Yes, the visitor pattern can be used as an alternative to enums+switch/case. I would consider this if your enum variants are more complicated (need to carry associated data, not just represent an integer), or if it is very important that all variants are always considered.
Limitations of C# enums
In C#, enums just provide names for some values of the underlying integral type, but should not be considered to be exhaustive:
The set of values of the enum type is the same as the set of values of the underlying type and is not restricted to the values of the named constants.
Thus, when switching on an enum, it is necessary to have a
default case (or a discard pattern in case of a switch-expression). It is not reasonably possible to exhaustively handle all possible values of the enum.
Consequences of using class hierarchies instead
Indeed, the alternative is to use a class hierarchy to define the alternatives. By making information about the variants accessible to the type system, we can get an error when we forgot to handle a case. However, there is some mismatch between this enum-oriented thinking and OOP approaches.
There are two ways in which such a class hierarchy could be used: using the visitor pattern, or adding methods to an interface. Or possibly, a combination of both.
You already mentioned the visitor pattern. Implementing it does require a bit of extra boilerplate, but it's not so bad. The visitor pattern makes it easy to create more visitor implementations, i.e. to create new operations that process the entire class hierarchy. However, adding a new variant (introducing a new class) is a breaking change, requiring all existing visitors to be updated. This is exactly what you want. But this also means that this kind of change tends to be inappropriate for the API of a library, as changing this API would break all downstream code.
In some cases it might be possible to provide a fallback implementation for an easier migration (e.g. by providing a visitor base class with stub implementation), but this would prevent the compiler from alerting consumers that a new option was added, leading us back to the problem with C# enums…
C# does offer convenient syntax for checking the type of a value with switch-expressions, but there's no information to tell the type checker what all possible subtypes are, preventing exhaustiveness checking.
An alternative is to just use a normal OOP design, with an interface or base class that declares all possible operations. Each variant is a class that then implements these methods. This makes it easy to introduce new variants, but adding a new operation to the interface or base class would be a breaking change that requires all variants to be updated.
Note that these techniques – declaring variants in a visitor interface vs declaring operations in a base class – both allow one kind of extensibility while making extensibility along another axis difficult: you can either make it easy to add new operations or new variants, but not both.
Another significant consequence of using your own classes to define variants is that you're no longer limited to just having integers as the underlying data – your variants can include arbitrary fields. Whereas a C# enum is a collection of named integers, these type hierarchies define a collection of classes that may in turn have multiple distinct instances. In the visitor pattern, all instances of a class are handled as one case, which may or may not be desirable.
How other languages do it
Other languages have direct support for exhaustiveness checking, making it unnecessary for workarounds like the visitor pattern. Many functional languages have "sum types". E.g. Rust has enums that don't just name some integers, but that define a type that can only have the given values. This lets the compiler show an error when one variant was forgotten, though it's also possible to opt-in to non-exhaustive enums that always require a fallback case (great for evolving APIs in a backwards-compatible manner).
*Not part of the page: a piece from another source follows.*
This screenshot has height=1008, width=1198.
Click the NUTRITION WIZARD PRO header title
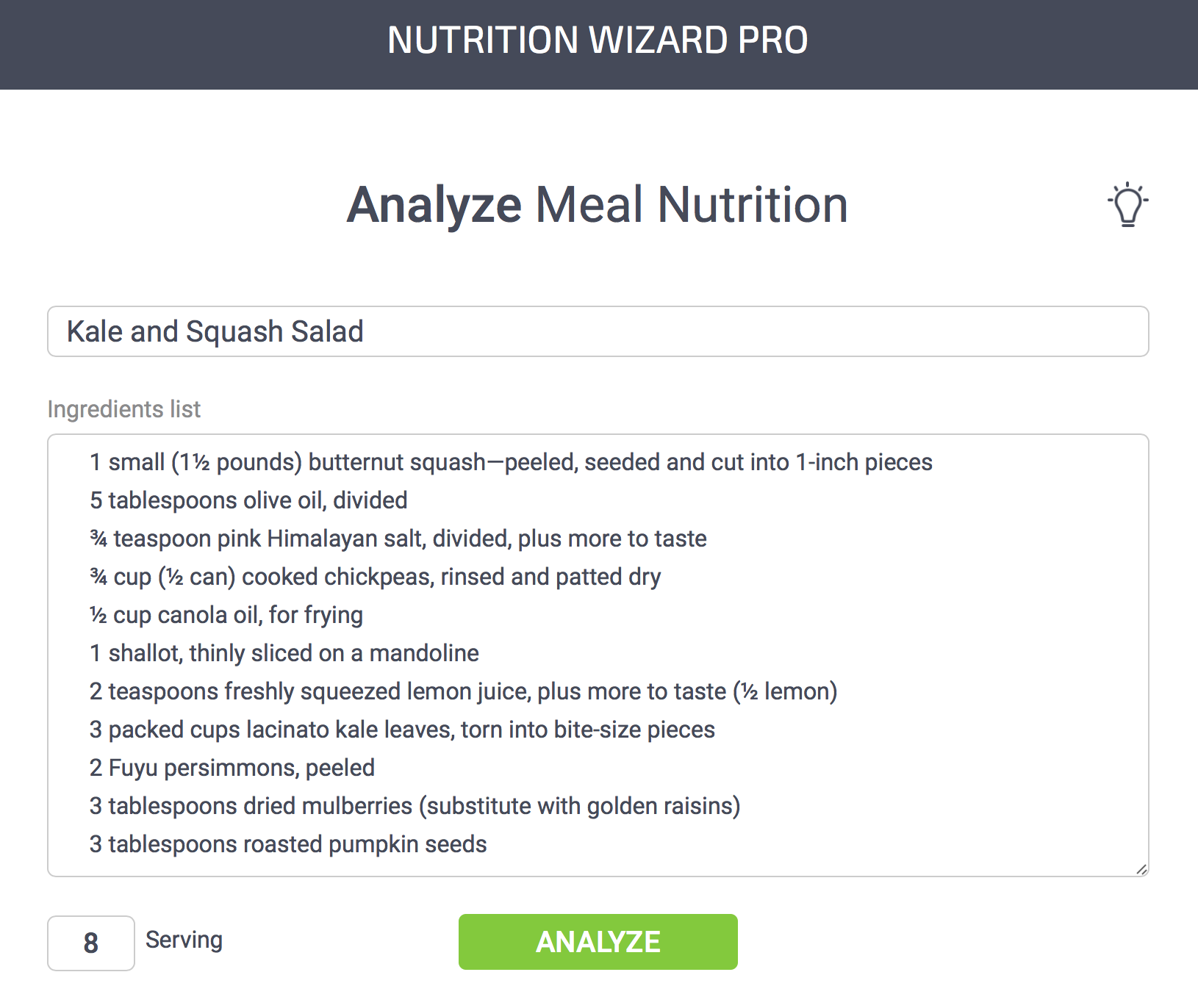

std::variant to construct enum-like types in an ad-hoc manner. Instead of having the variants inherit from a common interface, the variants are defined first and then combined. Then,
std::visit can be used to match on the values in the variant group. This uses C++ features like templates, compile-time conditionals, and static_assert to ensure exhaustiveness at compile time. It's better than writing visitors by hand, but it's not necessarily pretty either.
Some languages have built-in support for defining closed class hierarchies that then allow exhaustiveness checking. E.g. Kotlin lets us define a "sealed" class or interface that we can only inherit in the current file. This allows the compiler to know when a
when expression (Kotlin's switch-expression) has exhaustively matched all possible types. I think it would be delightful if C# got this feature as well.
Java inhabits a weird spot in this design space. Its enums are conceptually a class, and variants name all valid instances of this class. You can't cast arbitrary ints to an enum. Thus, exhaustiveness checking would be possible. However, Java has compatibility rules that say that adding a new enum member is not a breaking change, thus the compiler can at most emit a warning when a case was missed.